Humans authenticate through Conditional Access and elevate via PIM; workloads use managed identities instead of secrets.

1. Tenant & directory design

Your Entra ID tenant is the root of trust for the whole estate. A few decisions here shape everything downstream:

One production tenant, by default. Resist spinning up extra tenants for “separation” — management groups and subscriptions give you isolation within a single tenant. Multiple tenants mean multiple identity perimeters to secure and reconcile. Use a separate tenant only for a genuinely independent boundary (e.g. a regulated subsidiary).
Groups, not direct assignments. Grant access to Entra security groups and assign roles to groups, never to individuals one by one. It keeps access reviewable and reversible.
Emergency access (“break-glass”) accounts. Create two cloud-only global admin accounts excluded from Conditional Access, with long stored credentials, monitored for any sign-in. They are your way back in if MFA or federation breaks.

⚠️

Anti-pattern: a sprawl of tenants created “to keep things separate.” Each one multiplies your Conditional Access policies, break-glass accounts, and audit surface — and cross-tenant access is far clumsier than a clean subscription model in one tenant.

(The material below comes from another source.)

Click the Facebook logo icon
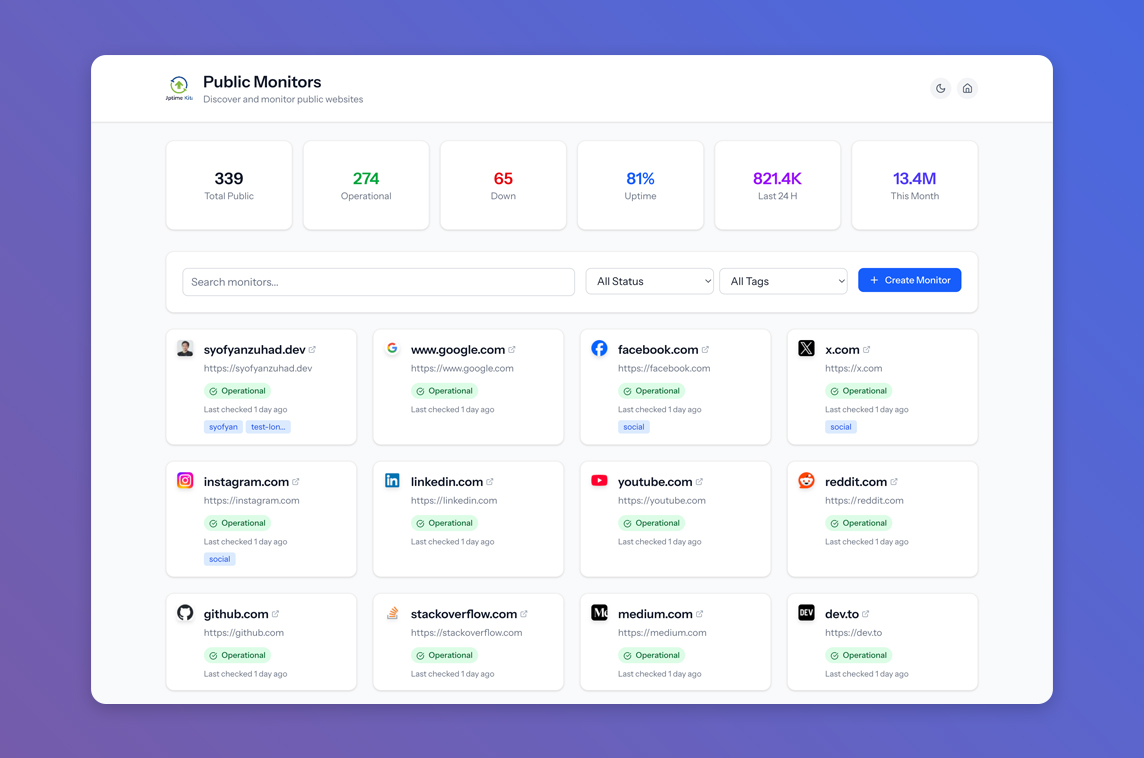tap(599, 348)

2. Workload identity: managed identities over secrets

The fastest way to leak a credential is to have one. Every secret you issue is a string that can be copied into a notebook, a pipeline log, or a chat message. Managed identities remove the secret entirely: Azure issues and rotates the credential for you, and the workload simply asks for a token.

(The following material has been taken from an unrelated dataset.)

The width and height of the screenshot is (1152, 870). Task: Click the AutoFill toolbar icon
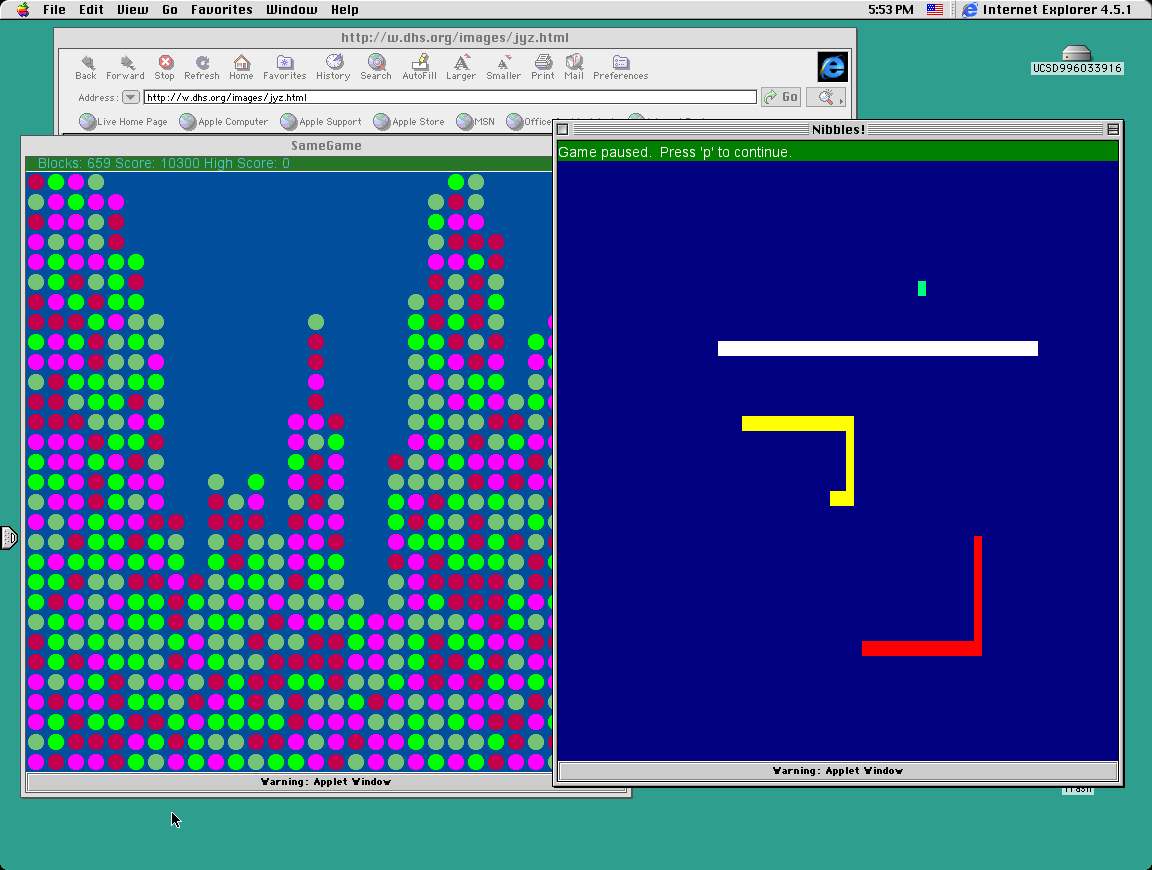(x=419, y=66)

Prefer user-assigned managed identities for anything shared across resources or that should outlive a single resource — they’re reusable and easier to grant RBAC to ahead of time.
Use system-assigned for one-to-one, lifecycle-bound cases where the identity should die with the resource.
For workloads outside Azure (GitHub Actions, AKS, other clouds), use workload identity federation so external tokens are exchanged for Entra tokens — no stored secret at all.
When a secret is truly unavoidable, put it in Key Vault behind a Private Endpoint and access that with a managed identity. Never in app settings or config files.

💡

Tip: make “no secrets in code” an enforceable policy, not a guideline. Azure Policy can flag resources without managed identities, and secret scanning in your pipeline catches the rest before they merge.

3. Privileged access: PIM and just-in-time admin

Standing admin rights are the single juiciest target in your tenant. Privileged Identity Management (PIM) turns permanent role assignments into eligible ones: an admin activates the role only when needed, for a limited window, with justification — and optionally approval and MFA at activation.

Make privileged roles eligible, not active. Global Administrator, Owner, User Access Administrator, and platform roles should all require activation.
Time-box and approve. Short activation windows, with approval for the most sensitive roles, so elevation is deliberate and logged.
Review regularly. Access reviews on privileged groups remove the access people accumulated for a project two quarters ago and never gave back.
Pair with Conditional Access. Require MFA and compliant devices for activation, and block legacy authentication everywhere.

How it lands on the platform

None of this belongs to individual app teams. The platform defines the tenant, the Conditional Access baseline, the break-glass accounts, the PIM configuration, and the managed-identity pattern — and workloads inherit it. An app team’s job is simply to use a managed identity and request the RBAC they need; they never handle a secret or hold standing admin. That division is exactly what a landing zone exists to create.

Key takeaways

Treat identity as the real control plane — design it first, not last.
Default to one tenant; isolate with subscriptions and groups, not extra directories.
Use managed identities (and federation) so workloads never hold secrets.
Eliminate standing admin with PIM: eligible, time-boxed, approved, reviewed.
Keep break-glass accounts and a Conditional Access baseline owned by the platform.

This is the identity layer of the foundation introduced in Azure Landing Zones: A Practical Architect’s View, and it pairs directly with the private-by-default networking in Hub-and-Spoke vs Azure Virtual WAN.